Go to the line containing "Seek on the red video progress bar" in the records below and retype from there through the final line, exactly.

'''

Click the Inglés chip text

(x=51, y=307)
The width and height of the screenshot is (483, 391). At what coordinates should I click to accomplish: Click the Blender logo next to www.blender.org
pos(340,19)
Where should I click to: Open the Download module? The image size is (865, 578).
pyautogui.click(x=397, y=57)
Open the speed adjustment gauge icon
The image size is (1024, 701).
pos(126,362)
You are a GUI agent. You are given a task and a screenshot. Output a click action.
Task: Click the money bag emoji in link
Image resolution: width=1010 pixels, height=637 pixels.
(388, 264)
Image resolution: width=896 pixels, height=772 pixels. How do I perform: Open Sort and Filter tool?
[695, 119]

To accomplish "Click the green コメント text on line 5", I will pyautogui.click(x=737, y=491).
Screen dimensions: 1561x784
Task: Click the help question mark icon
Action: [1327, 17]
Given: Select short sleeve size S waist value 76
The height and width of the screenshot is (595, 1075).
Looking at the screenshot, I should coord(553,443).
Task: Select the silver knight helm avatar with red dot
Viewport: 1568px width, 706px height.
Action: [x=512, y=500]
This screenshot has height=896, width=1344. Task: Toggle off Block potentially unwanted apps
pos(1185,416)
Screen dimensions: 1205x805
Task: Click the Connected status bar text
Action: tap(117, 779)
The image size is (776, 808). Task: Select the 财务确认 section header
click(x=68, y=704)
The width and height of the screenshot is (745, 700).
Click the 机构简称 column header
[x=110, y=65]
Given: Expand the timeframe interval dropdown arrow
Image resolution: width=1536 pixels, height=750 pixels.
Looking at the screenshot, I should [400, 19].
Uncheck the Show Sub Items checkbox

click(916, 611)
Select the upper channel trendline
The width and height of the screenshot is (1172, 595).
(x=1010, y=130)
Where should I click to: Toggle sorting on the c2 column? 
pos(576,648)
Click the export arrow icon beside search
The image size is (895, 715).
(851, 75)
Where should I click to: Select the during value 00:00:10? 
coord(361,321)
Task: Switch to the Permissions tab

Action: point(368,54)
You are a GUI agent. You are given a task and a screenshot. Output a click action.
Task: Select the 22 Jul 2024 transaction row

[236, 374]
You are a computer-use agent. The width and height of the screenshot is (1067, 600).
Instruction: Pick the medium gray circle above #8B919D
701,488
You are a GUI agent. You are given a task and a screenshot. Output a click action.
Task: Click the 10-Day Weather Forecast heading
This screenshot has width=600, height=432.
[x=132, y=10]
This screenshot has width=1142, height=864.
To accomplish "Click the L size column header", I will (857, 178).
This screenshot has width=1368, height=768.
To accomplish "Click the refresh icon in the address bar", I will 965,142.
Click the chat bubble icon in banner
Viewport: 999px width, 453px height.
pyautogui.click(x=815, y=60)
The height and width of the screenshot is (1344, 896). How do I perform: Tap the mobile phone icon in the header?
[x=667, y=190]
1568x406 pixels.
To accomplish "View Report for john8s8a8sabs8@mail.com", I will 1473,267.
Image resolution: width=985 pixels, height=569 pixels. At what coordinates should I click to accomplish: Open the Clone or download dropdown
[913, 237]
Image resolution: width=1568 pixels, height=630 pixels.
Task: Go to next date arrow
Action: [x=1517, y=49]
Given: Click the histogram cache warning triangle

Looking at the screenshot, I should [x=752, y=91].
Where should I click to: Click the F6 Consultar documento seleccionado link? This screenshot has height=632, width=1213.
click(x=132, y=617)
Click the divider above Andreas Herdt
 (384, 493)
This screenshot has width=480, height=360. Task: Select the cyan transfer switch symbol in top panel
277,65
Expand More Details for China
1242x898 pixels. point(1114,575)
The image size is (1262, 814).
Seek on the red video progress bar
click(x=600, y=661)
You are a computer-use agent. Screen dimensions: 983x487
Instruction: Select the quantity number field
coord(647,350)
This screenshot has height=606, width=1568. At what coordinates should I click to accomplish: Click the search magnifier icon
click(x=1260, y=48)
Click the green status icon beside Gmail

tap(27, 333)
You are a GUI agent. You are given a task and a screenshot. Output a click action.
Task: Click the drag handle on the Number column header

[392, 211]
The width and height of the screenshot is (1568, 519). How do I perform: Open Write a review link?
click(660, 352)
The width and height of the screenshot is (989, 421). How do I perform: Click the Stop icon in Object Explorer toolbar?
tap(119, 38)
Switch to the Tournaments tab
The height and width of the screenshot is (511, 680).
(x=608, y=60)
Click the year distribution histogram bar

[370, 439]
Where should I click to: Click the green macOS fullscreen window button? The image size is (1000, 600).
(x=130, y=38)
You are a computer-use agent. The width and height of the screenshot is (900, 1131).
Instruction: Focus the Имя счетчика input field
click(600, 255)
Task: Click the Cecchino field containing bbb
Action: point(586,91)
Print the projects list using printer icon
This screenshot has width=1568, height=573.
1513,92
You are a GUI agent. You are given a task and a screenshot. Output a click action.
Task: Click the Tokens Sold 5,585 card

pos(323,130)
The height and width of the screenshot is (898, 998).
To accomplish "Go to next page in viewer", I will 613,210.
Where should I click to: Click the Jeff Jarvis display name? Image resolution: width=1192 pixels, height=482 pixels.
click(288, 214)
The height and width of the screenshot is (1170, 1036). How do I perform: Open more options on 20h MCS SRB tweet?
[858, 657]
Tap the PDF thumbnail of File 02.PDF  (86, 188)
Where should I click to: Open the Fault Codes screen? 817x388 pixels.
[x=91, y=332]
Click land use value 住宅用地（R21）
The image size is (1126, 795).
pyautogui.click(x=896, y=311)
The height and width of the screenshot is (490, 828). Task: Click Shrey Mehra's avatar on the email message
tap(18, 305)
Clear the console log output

'''

### Result for this exercise
Seek on the red video progress bar
click(x=600, y=661)
You are a computer-use agent. Screen dimensions: 983x487
Instruction: Select the quantity number field
coord(647,350)
This screenshot has height=606, width=1568. At what coordinates should I click to accomplish: Click the search magnifier icon
click(x=1260, y=48)
Click the green status icon beside Gmail

tap(27, 333)
You are a GUI agent. You are given a task and a screenshot. Output a click action.
Task: Click the drag handle on the Number column header

[392, 211]
The width and height of the screenshot is (1568, 519). How do I perform: Open Write a review link?
click(660, 352)
The width and height of the screenshot is (989, 421). How do I perform: Click the Stop icon in Object Explorer toolbar?
tap(119, 38)
Switch to the Tournaments tab
The height and width of the screenshot is (511, 680).
(x=608, y=60)
Click the year distribution histogram bar

[370, 439]
Where should I click to: Click the green macOS fullscreen window button? The image size is (1000, 600).
(x=130, y=38)
You are a computer-use agent. The width and height of the screenshot is (900, 1131).
Instruction: Focus the Имя счетчика input field
click(600, 255)
Task: Click the Cecchino field containing bbb
Action: point(586,91)
Print the projects list using printer icon
This screenshot has width=1568, height=573.
1513,92
You are a GUI agent. You are given a task and a screenshot. Output a click action.
Task: Click the Tokens Sold 5,585 card

pos(323,130)
The height and width of the screenshot is (898, 998).
To accomplish "Go to next page in viewer", I will 613,210.
Where should I click to: Click the Jeff Jarvis display name? Image resolution: width=1192 pixels, height=482 pixels.
click(288, 214)
The height and width of the screenshot is (1170, 1036). How do I perform: Open more options on 20h MCS SRB tweet?
[858, 657]
Tap the PDF thumbnail of File 02.PDF  (86, 188)
Where should I click to: Open the Fault Codes screen? 817x388 pixels.
[x=91, y=332]
Click land use value 住宅用地（R21）
The image size is (1126, 795).
pyautogui.click(x=896, y=311)
The height and width of the screenshot is (490, 828). Task: Click Shrey Mehra's avatar on the email message
tap(18, 305)
Clear the console log output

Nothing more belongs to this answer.